Clearview is an American commercial business that offers facial recognition services to intelligence and investigative services. Customers can provide camera images to Clearview to find out the identity of people shown in the images. Clearview has a database with over 30 billion photos of people scraped off the internet without the involved people’s knowledge or consent. Clearview then converts the photos into a unique biometric code per face.
The American company says it only provides services to intelligence and investigative services outside the European Union, many of which don’t have the same level of privacy protection as the EU does. According to the Dutch DPA, this is a clear and serious violation of the General Data Protection Regulation (GDPR).
“Facial recognition is a highly intrusive technology, that you cannot simply unleash on anyone in the world,” said Dutch DPA chairman Aleid Wolfsen. “If there is a photo of you on the Internet – and doesn't that apply to all of us? – then you can end up in the database of Clearview and be tracked.” He added, “This really shouldn't go any further. We have to draw a very clear line at incorrect use of this sort of technology.”

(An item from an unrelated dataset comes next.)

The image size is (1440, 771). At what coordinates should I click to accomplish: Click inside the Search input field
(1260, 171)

Wolfsen acknowledged that techniques like facial recognition can contribute to safety and the detection of criminals by official authorities. “But certainly not by a commercial business. And by competent authorities in highly exceptional cases only. The police, for example, have to manage the software and database themselves in that case, subject to strict conditions and under the watchful eye of the Dutch DPA and other supervisory authorities.”

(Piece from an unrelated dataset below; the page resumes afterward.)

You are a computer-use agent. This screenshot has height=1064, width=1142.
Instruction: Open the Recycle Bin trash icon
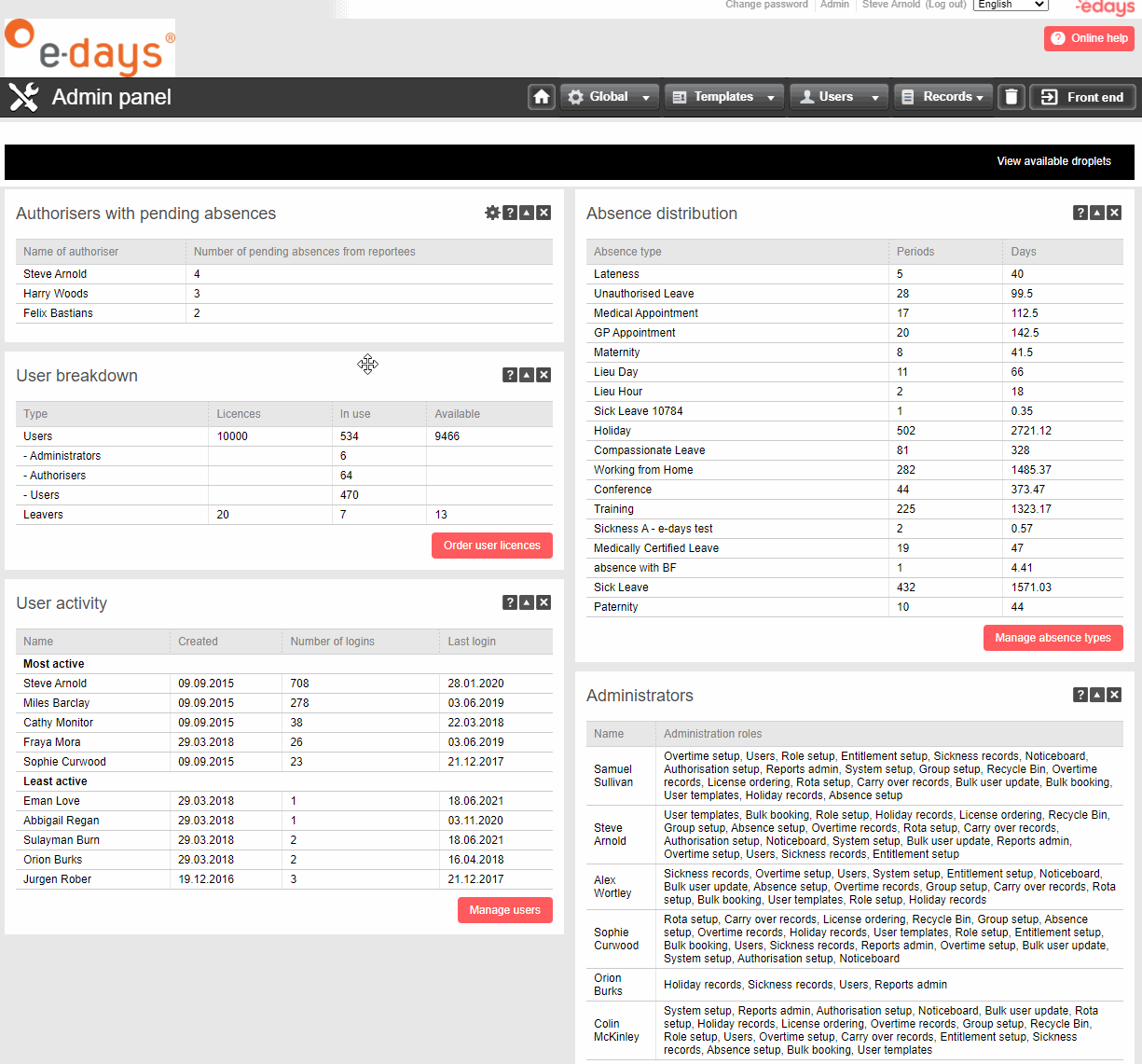(x=1011, y=96)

Clearview should never have built this database with photos and the unique biometric codes linked to them. The company also failed to inform people in its database about the fact that it is using their photo and biometric data. People in a database have the right to access their data, but Clearview does not cooperate in requests for access, the Dutch DPA said.
The Dutch DPA has ordered Clearview to stop these violations. “If Clearview fails to do this, the company will have to pay penalties for non-compliance in a total maximum amount of 5.1 million euros on top of the fine,” the Dutch DPA said.
Other data protection authorities have already fined Clearview on several earlier occasions, but the company has failed to adapt its conduct so far. “Such a company cannot continue to violate the rights of Europeans and get away with it. Certainly not in this serious manner and on this massive scale. We are now going to investigate if we can hold the management of the company personally liable and fine them for directing those violations. That liability already exists if directors know that the GDPR is being violated, have the authority to stop that, but omit to do so, and in this way consciously accept those violations,” Wolfsen said.
The company did not release a response to the Dutch DPA’s statement. “Our platform, powered by facial recognition technology, includes the largest known database of 50+ billion facial images sourced from public-only web sources, including news media, mugshot websites, public social media, and other open sources,” Clearview writes on its website.
Its products were mainly used by government authorities and law enforcement but also counted banks and retailers among its clients. Aside from the identification of persons of interest in investigations, the facial recognition data has also been used to identify victims of online child sexual abuse.
The company is headquartered in New York but is privately owned. Only a few of its investors, like Peter Thiel and Naval Ravikant, have ever been made public.